Your task: The reply to the records below should contain exactly the lines from the line with "Συμβουλές για χιονοδρομια (41, 679)" through the line with "MH Ribbon (304, 2505)", and nothing besides.

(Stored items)

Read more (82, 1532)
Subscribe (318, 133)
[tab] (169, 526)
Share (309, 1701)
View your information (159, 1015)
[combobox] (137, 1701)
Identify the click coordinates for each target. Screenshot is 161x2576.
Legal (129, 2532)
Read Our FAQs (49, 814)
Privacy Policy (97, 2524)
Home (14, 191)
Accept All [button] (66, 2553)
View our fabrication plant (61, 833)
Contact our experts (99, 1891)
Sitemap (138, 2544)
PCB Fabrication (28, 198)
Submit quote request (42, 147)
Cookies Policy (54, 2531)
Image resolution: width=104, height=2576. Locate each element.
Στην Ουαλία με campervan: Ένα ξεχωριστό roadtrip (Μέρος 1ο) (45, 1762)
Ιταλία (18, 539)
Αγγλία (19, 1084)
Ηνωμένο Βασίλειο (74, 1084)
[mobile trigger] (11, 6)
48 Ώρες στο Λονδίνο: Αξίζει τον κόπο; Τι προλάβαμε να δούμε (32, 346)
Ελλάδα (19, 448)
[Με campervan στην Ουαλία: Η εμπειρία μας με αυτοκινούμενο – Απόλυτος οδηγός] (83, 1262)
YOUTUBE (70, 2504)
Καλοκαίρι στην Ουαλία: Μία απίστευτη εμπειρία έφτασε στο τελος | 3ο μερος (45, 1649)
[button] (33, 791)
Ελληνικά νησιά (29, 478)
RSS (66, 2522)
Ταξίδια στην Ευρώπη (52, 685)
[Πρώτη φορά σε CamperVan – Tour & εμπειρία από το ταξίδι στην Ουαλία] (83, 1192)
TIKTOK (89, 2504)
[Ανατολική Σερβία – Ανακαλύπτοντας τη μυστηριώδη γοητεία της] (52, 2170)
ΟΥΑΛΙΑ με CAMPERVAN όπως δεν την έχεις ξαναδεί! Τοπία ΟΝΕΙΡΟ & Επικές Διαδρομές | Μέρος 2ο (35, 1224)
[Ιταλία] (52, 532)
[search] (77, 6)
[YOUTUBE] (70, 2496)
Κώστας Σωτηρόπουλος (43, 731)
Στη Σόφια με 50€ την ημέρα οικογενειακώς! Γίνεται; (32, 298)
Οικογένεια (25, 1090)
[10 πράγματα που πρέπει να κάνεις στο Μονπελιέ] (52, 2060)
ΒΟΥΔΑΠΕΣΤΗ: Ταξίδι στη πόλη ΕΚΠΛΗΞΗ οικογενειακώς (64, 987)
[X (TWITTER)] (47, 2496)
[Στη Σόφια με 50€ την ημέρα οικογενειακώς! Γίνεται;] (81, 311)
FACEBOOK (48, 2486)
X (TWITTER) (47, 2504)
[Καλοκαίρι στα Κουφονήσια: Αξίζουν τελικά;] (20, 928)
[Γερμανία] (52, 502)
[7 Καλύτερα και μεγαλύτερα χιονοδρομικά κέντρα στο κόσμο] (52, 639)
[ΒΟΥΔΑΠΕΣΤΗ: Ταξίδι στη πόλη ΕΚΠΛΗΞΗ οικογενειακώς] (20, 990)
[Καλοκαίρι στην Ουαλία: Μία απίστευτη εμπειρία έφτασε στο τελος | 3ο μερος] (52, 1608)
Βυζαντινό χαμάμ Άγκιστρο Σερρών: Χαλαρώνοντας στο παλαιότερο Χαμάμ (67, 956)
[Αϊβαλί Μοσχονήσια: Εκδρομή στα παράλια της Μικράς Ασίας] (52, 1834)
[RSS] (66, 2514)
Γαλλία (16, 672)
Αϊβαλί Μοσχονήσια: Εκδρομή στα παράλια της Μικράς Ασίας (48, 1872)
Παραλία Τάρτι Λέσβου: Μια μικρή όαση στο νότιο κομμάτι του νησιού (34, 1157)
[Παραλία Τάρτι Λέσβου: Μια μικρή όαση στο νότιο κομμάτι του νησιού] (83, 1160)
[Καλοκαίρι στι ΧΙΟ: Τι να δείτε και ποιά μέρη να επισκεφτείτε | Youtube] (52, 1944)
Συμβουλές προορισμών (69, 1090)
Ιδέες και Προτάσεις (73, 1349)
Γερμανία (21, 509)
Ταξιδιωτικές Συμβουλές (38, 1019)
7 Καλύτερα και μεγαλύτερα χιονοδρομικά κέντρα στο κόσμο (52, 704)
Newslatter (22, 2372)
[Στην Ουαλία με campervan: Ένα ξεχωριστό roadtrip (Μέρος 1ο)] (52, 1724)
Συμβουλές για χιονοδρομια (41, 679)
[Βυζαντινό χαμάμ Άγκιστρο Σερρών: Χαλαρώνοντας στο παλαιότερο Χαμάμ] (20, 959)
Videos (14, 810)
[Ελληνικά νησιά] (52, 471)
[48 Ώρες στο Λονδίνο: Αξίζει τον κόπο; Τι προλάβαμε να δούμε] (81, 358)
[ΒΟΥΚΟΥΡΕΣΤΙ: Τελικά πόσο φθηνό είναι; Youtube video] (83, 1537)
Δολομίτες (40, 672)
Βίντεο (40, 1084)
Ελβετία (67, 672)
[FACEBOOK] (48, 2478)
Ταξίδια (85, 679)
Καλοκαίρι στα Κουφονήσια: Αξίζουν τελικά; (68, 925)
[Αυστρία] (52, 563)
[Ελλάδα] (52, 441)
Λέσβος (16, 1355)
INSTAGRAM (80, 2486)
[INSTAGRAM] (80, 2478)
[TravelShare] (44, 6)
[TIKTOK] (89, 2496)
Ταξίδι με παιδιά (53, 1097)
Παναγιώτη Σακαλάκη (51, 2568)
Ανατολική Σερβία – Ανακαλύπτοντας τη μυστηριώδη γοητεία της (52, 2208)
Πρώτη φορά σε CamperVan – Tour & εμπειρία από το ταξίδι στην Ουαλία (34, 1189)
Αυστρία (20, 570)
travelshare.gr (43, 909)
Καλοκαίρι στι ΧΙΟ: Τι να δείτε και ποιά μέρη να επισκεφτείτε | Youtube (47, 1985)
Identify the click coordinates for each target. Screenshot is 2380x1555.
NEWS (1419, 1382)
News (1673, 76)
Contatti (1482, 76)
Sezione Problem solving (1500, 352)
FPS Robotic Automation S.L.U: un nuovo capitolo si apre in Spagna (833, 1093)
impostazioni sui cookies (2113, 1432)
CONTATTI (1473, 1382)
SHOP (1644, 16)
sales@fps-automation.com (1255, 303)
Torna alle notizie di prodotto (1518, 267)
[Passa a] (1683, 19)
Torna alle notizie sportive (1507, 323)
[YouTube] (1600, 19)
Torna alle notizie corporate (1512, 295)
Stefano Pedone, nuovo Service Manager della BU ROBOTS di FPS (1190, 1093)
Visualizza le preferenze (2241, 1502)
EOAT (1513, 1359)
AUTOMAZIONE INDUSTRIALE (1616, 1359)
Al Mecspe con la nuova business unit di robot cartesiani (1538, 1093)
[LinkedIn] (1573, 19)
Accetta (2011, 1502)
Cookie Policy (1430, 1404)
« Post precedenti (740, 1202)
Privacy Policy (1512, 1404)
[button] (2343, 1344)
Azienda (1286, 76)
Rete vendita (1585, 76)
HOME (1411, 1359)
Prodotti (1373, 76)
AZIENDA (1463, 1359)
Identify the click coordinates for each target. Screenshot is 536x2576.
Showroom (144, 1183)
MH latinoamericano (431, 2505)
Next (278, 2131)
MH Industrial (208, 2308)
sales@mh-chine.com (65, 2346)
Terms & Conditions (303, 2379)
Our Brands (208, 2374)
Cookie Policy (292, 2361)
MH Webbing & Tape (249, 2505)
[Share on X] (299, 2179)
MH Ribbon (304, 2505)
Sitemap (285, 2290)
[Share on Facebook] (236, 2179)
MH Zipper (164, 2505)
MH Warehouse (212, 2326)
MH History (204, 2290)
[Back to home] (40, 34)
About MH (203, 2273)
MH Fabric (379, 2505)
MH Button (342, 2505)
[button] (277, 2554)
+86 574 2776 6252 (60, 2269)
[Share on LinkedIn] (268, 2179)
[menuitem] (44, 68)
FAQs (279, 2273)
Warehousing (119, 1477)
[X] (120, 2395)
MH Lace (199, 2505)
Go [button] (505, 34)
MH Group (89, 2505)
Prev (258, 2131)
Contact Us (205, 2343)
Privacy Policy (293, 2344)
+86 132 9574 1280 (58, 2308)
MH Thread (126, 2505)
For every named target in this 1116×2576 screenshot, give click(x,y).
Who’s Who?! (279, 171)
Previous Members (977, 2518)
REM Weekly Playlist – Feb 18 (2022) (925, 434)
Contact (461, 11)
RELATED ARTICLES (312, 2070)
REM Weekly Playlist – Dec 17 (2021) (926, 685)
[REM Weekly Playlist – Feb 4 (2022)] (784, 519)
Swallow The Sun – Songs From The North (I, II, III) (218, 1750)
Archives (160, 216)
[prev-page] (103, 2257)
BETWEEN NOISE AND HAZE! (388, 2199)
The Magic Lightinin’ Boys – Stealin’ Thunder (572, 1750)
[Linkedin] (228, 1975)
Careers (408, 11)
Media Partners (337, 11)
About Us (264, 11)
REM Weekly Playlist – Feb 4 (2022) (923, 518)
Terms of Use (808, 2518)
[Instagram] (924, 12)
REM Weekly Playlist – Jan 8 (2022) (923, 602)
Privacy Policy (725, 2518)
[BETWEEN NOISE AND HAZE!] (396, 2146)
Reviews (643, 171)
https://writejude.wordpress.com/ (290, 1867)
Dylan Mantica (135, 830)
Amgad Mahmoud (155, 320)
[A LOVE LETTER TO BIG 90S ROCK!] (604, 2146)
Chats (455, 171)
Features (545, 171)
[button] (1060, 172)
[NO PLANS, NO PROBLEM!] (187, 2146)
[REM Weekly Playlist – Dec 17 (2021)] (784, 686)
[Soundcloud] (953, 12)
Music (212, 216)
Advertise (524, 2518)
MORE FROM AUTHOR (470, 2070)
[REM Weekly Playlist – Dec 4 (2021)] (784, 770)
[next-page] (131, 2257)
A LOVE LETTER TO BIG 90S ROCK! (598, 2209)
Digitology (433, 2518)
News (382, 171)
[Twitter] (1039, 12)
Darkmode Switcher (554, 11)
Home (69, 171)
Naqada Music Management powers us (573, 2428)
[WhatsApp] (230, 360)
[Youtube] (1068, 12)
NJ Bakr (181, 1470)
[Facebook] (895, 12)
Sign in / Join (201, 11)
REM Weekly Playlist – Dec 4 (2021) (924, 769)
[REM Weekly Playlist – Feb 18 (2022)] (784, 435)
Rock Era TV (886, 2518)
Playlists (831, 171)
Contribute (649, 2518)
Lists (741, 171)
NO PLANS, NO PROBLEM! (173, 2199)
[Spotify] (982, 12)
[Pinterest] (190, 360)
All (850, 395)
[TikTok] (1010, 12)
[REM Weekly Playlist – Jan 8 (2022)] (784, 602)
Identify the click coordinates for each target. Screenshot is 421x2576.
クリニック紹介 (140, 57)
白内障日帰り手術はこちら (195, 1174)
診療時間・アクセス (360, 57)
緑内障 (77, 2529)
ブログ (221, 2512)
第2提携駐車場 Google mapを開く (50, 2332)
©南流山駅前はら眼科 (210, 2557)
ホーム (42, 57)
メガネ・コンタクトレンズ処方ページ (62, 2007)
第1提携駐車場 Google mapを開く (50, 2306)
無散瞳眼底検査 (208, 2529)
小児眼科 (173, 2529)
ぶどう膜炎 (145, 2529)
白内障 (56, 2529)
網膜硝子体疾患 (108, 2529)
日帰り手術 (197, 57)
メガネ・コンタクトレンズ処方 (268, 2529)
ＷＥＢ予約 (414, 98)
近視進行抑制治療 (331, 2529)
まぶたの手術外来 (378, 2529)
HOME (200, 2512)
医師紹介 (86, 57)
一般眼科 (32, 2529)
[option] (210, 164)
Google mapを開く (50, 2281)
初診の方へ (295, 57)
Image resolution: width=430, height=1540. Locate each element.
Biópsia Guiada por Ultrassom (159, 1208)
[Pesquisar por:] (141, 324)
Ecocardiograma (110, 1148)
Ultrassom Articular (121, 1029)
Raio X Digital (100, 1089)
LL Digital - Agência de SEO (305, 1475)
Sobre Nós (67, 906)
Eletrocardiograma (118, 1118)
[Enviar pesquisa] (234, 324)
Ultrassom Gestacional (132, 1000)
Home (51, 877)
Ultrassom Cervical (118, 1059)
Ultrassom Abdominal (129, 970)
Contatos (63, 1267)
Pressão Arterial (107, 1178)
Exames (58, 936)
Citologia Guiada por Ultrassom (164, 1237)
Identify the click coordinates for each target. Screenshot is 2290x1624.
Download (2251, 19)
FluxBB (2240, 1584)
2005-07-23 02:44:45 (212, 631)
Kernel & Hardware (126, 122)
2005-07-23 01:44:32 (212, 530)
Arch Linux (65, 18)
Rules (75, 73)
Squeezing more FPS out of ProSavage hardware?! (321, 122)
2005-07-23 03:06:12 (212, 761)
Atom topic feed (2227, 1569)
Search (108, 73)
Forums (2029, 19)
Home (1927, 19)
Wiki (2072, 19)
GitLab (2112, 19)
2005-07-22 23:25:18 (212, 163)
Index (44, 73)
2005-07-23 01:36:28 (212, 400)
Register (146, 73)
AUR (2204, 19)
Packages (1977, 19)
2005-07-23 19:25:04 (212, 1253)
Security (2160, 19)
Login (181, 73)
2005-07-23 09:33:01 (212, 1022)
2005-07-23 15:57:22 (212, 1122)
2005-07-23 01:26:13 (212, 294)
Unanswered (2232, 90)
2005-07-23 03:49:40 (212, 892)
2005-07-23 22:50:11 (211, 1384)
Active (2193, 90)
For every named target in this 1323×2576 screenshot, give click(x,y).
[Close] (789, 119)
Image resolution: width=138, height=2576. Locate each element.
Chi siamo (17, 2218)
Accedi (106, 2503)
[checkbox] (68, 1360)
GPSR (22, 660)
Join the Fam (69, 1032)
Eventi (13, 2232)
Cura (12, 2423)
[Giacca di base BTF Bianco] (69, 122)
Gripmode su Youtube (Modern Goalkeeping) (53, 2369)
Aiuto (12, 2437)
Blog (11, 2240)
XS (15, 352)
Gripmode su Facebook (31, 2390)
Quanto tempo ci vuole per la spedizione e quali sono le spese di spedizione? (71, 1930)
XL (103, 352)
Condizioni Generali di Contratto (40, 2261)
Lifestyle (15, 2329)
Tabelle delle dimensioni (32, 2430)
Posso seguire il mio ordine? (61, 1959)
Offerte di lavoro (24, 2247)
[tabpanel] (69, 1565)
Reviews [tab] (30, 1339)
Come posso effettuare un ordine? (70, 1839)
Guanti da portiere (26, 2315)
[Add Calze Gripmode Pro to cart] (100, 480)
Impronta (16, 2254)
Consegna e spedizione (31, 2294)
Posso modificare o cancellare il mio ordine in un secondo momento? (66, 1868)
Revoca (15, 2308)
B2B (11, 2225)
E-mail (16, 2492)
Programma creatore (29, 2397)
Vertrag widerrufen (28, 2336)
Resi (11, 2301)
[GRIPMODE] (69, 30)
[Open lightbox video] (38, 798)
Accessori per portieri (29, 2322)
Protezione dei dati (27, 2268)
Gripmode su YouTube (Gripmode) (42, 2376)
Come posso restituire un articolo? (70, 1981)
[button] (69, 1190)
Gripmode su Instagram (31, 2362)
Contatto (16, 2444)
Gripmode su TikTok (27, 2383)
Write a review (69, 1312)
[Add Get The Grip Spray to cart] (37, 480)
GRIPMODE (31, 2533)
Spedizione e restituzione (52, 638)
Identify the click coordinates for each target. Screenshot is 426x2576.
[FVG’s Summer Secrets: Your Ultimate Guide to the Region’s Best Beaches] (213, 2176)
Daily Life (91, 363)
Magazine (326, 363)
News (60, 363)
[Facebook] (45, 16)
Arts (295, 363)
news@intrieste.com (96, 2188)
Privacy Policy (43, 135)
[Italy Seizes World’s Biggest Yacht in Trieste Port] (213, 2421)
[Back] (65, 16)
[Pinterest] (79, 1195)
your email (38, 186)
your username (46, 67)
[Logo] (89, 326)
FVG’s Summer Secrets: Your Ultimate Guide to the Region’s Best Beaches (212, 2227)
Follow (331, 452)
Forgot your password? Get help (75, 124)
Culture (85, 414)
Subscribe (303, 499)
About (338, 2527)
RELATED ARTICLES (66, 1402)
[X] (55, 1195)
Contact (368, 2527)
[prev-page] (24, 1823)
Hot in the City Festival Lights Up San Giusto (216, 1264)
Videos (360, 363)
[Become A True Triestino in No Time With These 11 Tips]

Your response:
Συμβουλές για χιονοδρομια (41, 679)
[Βυζαντινό χαμάμ Άγκιστρο Σερρών: Χαλαρώνοντας στο παλαιότερο Χαμάμ] (20, 959)
Videos (14, 810)
[Ελληνικά νησιά] (52, 471)
[48 Ώρες στο Λονδίνο: Αξίζει τον κόπο; Τι προλάβαμε να δούμε] (81, 358)
[ΒΟΥΚΟΥΡΕΣΤΙ: Τελικά πόσο φθηνό είναι; Youtube video] (83, 1537)
Δολομίτες (40, 672)
Βίντεο (40, 1084)
Ελβετία (67, 672)
[FACEBOOK] (48, 2478)
Ταξίδια (85, 679)
Καλοκαίρι στα Κουφονήσια: Αξίζουν τελικά; (68, 925)
[Αυστρία] (52, 563)
[Ελλάδα] (52, 441)
Λέσβος (16, 1355)
INSTAGRAM (80, 2486)
[INSTAGRAM] (80, 2478)
[TravelShare] (44, 6)
[TIKTOK] (89, 2496)
Ταξίδι με παιδιά (53, 1097)
Παναγιώτη Σακαλάκη (51, 2568)
Ανατολική Σερβία – Ανακαλύπτοντας τη μυστηριώδη γοητεία της (52, 2208)
Πρώτη φορά σε CamperVan – Tour & εμπειρία από το ταξίδι στην Ουαλία (34, 1189)
Αυστρία (20, 570)
travelshare.gr (43, 909)
Καλοκαίρι στι ΧΙΟ: Τι να δείτε και ποιά μέρη να επισκεφτείτε | Youtube (47, 1985)
Identify the click coordinates for each target. Screenshot is 2380x1555.
NEWS (1419, 1382)
News (1673, 76)
Contatti (1482, 76)
Sezione Problem solving (1500, 352)
FPS Robotic Automation S.L.U: un nuovo capitolo si apre in Spagna (833, 1093)
impostazioni sui cookies (2113, 1432)
CONTATTI (1473, 1382)
SHOP (1644, 16)
sales@fps-automation.com (1255, 303)
Torna alle notizie di prodotto (1518, 267)
[Passa a] (1683, 19)
Torna alle notizie sportive (1507, 323)
[YouTube] (1600, 19)
Torna alle notizie corporate (1512, 295)
Stefano Pedone, nuovo Service Manager della BU ROBOTS di FPS (1190, 1093)
Visualizza le preferenze (2241, 1502)
EOAT (1513, 1359)
AUTOMAZIONE INDUSTRIALE (1616, 1359)
Al Mecspe con la nuova business unit di robot cartesiani (1538, 1093)
[LinkedIn] (1573, 19)
Accetta (2011, 1502)
Cookie Policy (1430, 1404)
« Post precedenti (740, 1202)
Privacy Policy (1512, 1404)
[button] (2343, 1344)
Azienda (1286, 76)
Rete vendita (1585, 76)
HOME (1411, 1359)
Prodotti (1373, 76)
AZIENDA (1463, 1359)
Identify the click coordinates for each target. Screenshot is 536x2576.
Showroom (144, 1183)
MH latinoamericano (431, 2505)
Next (278, 2131)
MH Industrial (208, 2308)
sales@mh-chine.com (65, 2346)
Terms & Conditions (303, 2379)
Our Brands (208, 2374)
Cookie Policy (292, 2361)
MH Webbing & Tape (249, 2505)
[Share on X] (299, 2179)
MH Ribbon (304, 2505)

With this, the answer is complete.